DATA TO PROCESS Start Marker

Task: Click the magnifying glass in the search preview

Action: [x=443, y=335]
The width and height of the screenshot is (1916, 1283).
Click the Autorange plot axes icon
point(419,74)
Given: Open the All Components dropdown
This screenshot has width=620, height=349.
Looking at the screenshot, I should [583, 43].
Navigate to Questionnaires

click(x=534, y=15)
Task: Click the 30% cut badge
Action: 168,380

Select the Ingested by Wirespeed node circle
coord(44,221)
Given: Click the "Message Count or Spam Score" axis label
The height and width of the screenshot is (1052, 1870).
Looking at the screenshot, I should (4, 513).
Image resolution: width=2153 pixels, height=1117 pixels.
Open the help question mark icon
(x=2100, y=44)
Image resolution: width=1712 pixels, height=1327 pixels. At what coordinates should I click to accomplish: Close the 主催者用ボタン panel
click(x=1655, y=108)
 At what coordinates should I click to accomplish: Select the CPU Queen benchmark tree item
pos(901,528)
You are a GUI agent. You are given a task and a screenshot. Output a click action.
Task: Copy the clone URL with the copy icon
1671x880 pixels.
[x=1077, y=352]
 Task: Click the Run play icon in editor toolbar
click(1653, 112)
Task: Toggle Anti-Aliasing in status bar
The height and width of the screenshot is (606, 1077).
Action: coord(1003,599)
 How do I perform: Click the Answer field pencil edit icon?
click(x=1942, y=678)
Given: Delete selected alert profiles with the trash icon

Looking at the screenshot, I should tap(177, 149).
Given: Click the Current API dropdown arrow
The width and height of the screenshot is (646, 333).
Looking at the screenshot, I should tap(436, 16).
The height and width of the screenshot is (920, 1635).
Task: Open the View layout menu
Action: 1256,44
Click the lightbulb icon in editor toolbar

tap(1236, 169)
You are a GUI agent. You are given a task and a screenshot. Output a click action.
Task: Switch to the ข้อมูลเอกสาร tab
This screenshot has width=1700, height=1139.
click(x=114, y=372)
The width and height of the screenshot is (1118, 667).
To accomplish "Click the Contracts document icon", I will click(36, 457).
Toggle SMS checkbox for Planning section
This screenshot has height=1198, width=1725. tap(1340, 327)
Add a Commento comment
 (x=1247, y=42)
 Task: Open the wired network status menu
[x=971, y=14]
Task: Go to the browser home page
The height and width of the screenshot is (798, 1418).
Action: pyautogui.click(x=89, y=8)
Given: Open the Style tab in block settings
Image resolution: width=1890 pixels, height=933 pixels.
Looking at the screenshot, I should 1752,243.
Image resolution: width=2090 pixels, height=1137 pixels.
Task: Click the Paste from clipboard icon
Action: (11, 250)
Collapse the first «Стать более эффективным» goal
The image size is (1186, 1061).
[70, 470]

DATA TO PROCESS End Marker

Repeat the data word for word, starting at its first line and stopping after the line that contains "The width and height of the screenshot is (1118, 667).".

Task: Click the magnifying glass in the search preview

Action: [x=443, y=335]
The width and height of the screenshot is (1916, 1283).
Click the Autorange plot axes icon
point(419,74)
Given: Open the All Components dropdown
This screenshot has width=620, height=349.
Looking at the screenshot, I should [583, 43].
Navigate to Questionnaires

click(x=534, y=15)
Task: Click the 30% cut badge
Action: 168,380

Select the Ingested by Wirespeed node circle
coord(44,221)
Given: Click the "Message Count or Spam Score" axis label
The height and width of the screenshot is (1052, 1870).
Looking at the screenshot, I should (4, 513).
Image resolution: width=2153 pixels, height=1117 pixels.
Open the help question mark icon
(x=2100, y=44)
Image resolution: width=1712 pixels, height=1327 pixels. At what coordinates should I click to accomplish: Close the 主催者用ボタン panel
click(x=1655, y=108)
 At what coordinates should I click to accomplish: Select the CPU Queen benchmark tree item
pos(901,528)
You are a GUI agent. You are given a task and a screenshot. Output a click action.
Task: Copy the clone URL with the copy icon
1671x880 pixels.
[x=1077, y=352]
 Task: Click the Run play icon in editor toolbar
click(1653, 112)
Task: Toggle Anti-Aliasing in status bar
The height and width of the screenshot is (606, 1077).
Action: coord(1003,599)
 How do I perform: Click the Answer field pencil edit icon?
click(x=1942, y=678)
Given: Delete selected alert profiles with the trash icon

Looking at the screenshot, I should tap(177, 149).
Given: Click the Current API dropdown arrow
The width and height of the screenshot is (646, 333).
Looking at the screenshot, I should tap(436, 16).
The height and width of the screenshot is (920, 1635).
Task: Open the View layout menu
Action: 1256,44
Click the lightbulb icon in editor toolbar

tap(1236, 169)
You are a GUI agent. You are given a task and a screenshot. Output a click action.
Task: Switch to the ข้อมูลเอกสาร tab
This screenshot has width=1700, height=1139.
click(x=114, y=372)
The width and height of the screenshot is (1118, 667).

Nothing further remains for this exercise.